**SUPPLIED TEXT:**
Sovren House Academy, the latest addition to the Sovren House Group that includes the Nautical Academy and Dovaston Crew, has launched a set of hospitality courses that will give superyacht and high-end cruise liner crew qualifications recognised by the land-based hospitality industry. 

“The primary motivation was to establish a programme that would be of benefit to the development of young people either currently working, or who are considering a future career, in the superyacht industry,” John Croft, director at Sovren House Group, tells The Crew Report.

“The long-term objective is to create a sustainable career pathway, relevant to the needs of the industry while being recognised by the wider hospitality industry, with qualifications approved and accredited by leading professional and educational institutions,” he adds. “The hospitality industry in general has very few specific qualifications for front-of-house food and beverage service,” reveals Croft. “My starting point was to find qualifications that have a relevance in the hospitality industry in general, but could also be very much attuned to the quality and standards the superyacht industry is looking to achieve.”

**EXTRACTED INFORMATION:**
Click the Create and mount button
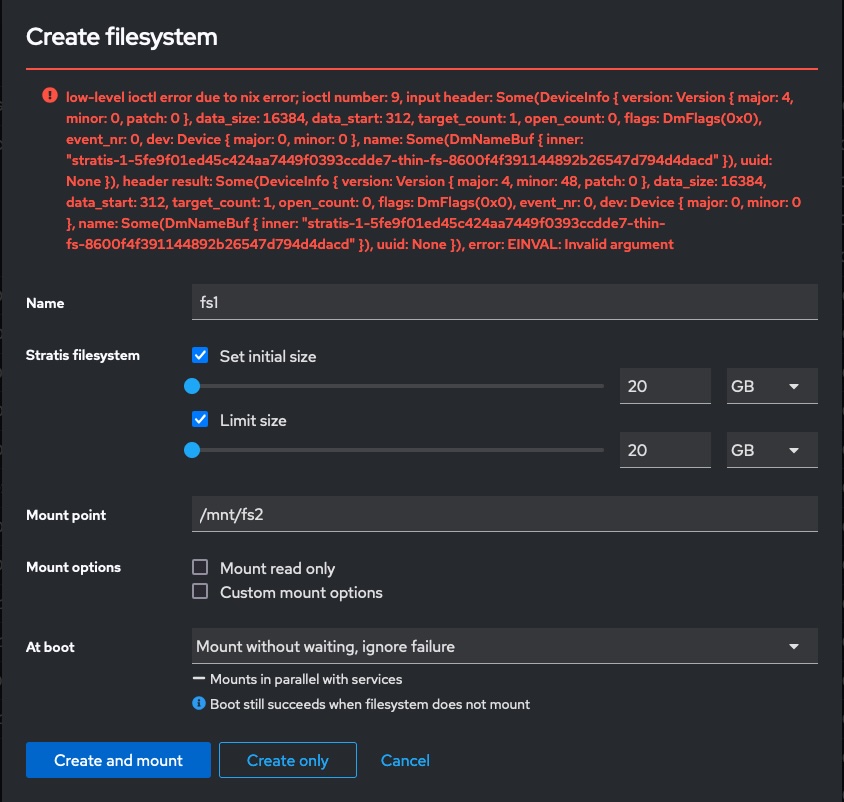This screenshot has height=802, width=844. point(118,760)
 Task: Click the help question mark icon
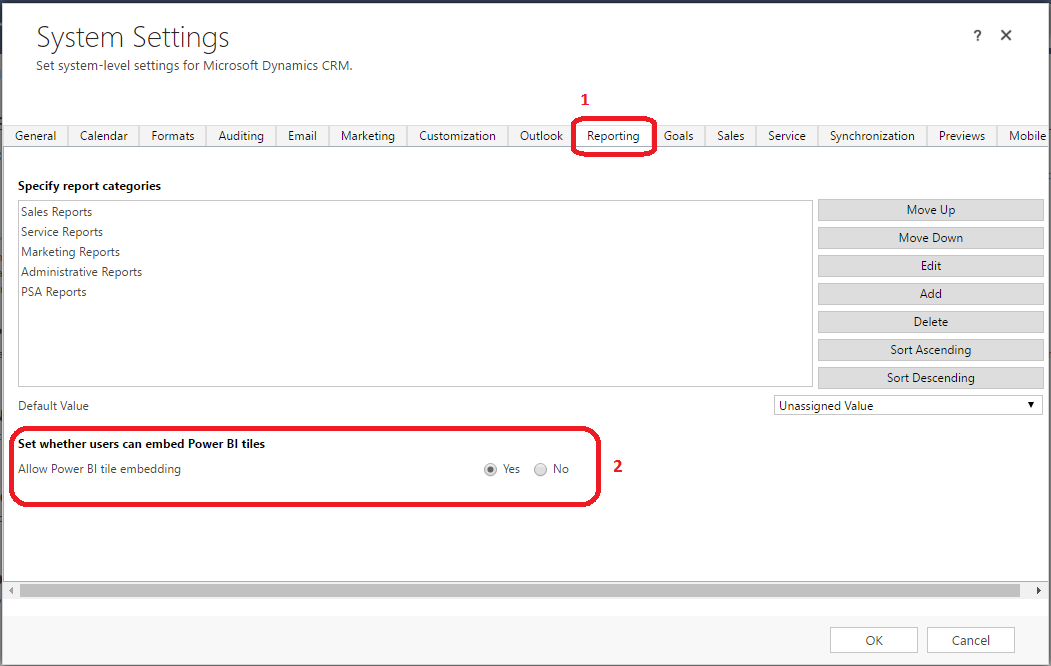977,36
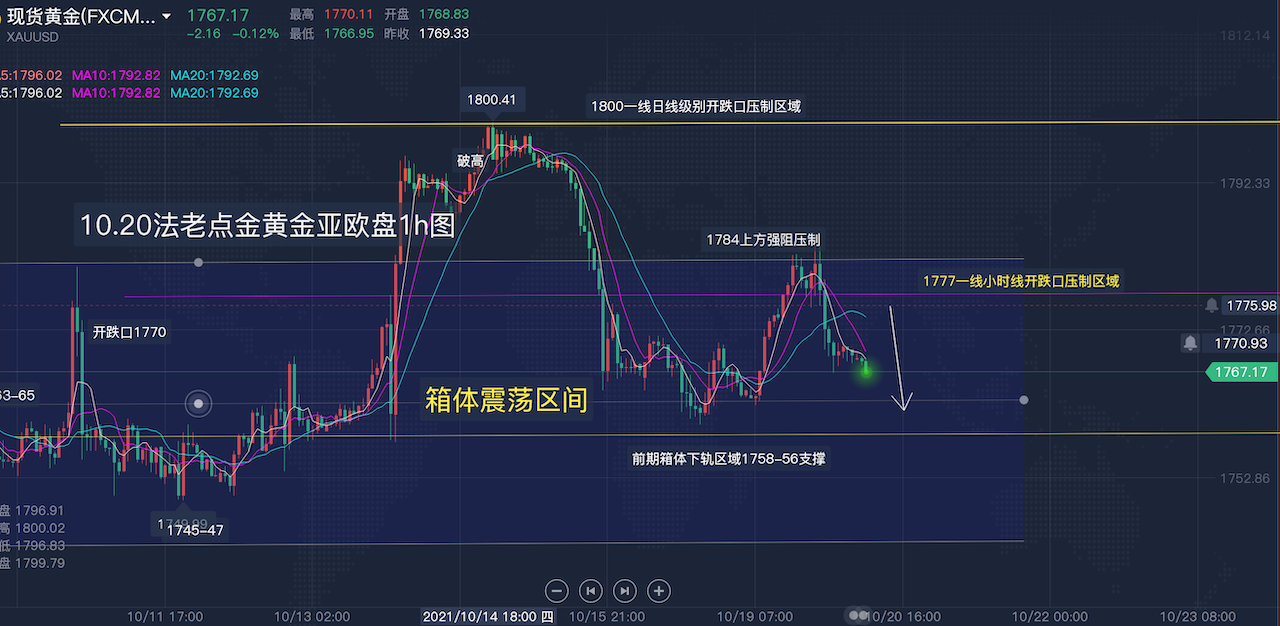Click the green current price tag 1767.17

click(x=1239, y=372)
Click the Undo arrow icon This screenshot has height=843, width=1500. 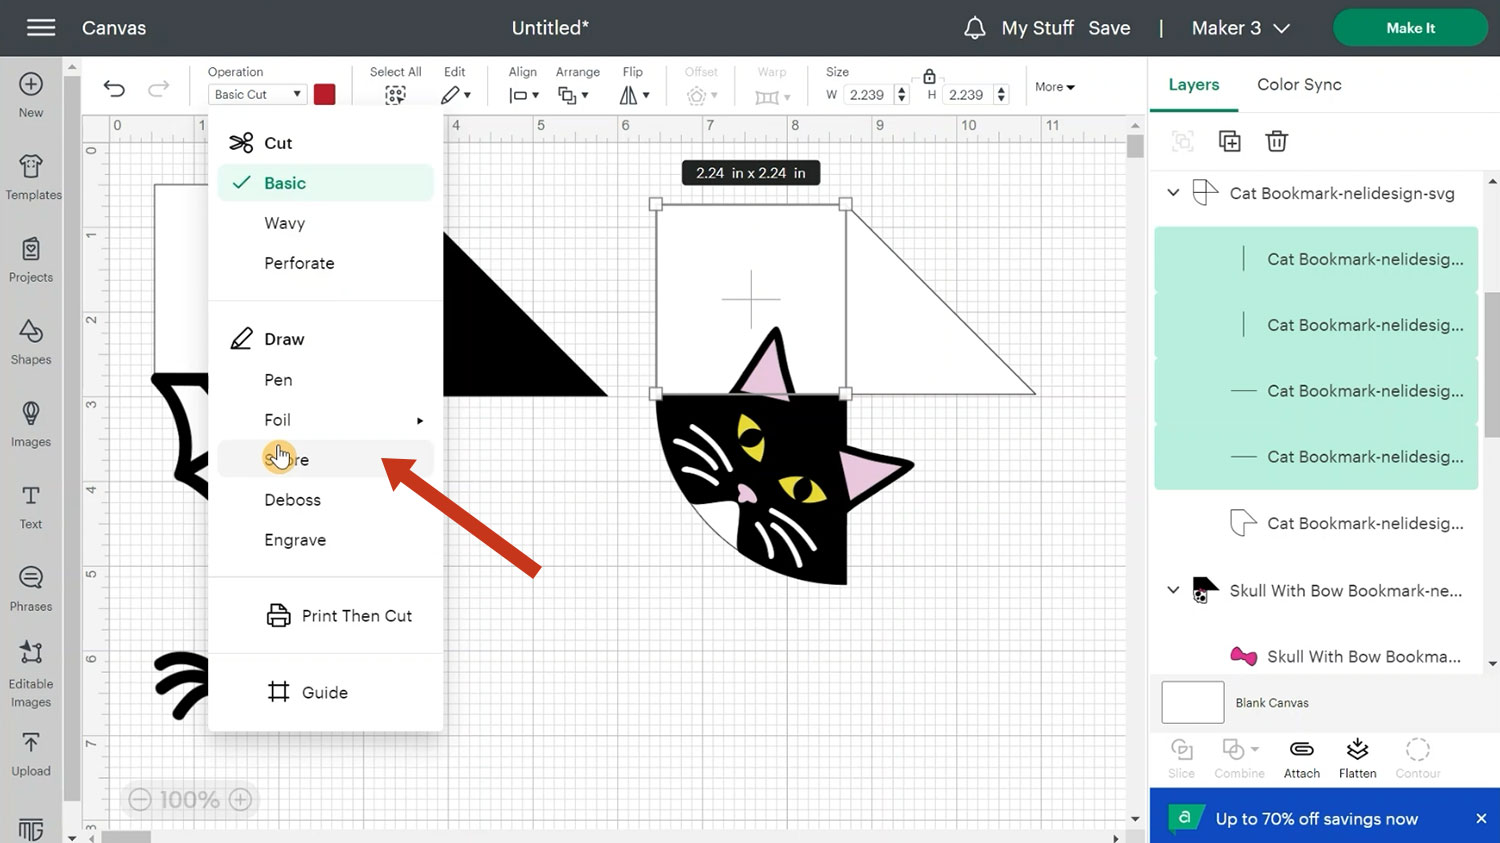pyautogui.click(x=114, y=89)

**WHAT TO DO:** Resume the article on the Sovren House Academy hospitality courses, starting right after its last sentence. The entries are unrelated to the article on the Sovren House Academy hospitality courses.

**RESPONSE FOR THIS EXERCISE:**
The classroom-based aspects of the programme will take place at the Sovren House Academy in Barcelona

The course has been developed by the University of West London, in conjunction with the Savoy Butler School and the Royal Household and has been actively supported by City and Guilds.

On offer are two entry-level programmes, both delivered at the Sovren House Hospitality Academy in Barcelona: Level one – a five-day hospitality course equivalent to the PYA’s level two GUEST certificates; and Level two – a 10-day Professional Butler Service course.


"By linking these qualifications to the wider hospitality industry it ensures people have ongoing career prospects when they leave the yachting industry."



Also on offer are the Level three diploma and Level four foundation degree. The level three programme is a two-week course, followed by on-board tasks and projects which will be electronically submitted to the Academy while on board, with a final three days at the Academy for assessment and examination. The foundation degree level four course, which holds the Level three course as a prerequisite, is an online-only course and lasts between 12 and 18 months. All courses include specific maritime-based modules and have been designed so they can be delivered on board, depending upon numbers and locations.

Croft believes this course offers the solution to a problem so frequently bemoaned by the interior crew of this industry. “By linking these qualifications to the wider hospitality industry it ensures people have ongoing career prospects when they leave the yachting industry for those who wish to continue in the hospitality industry,” explains Croft.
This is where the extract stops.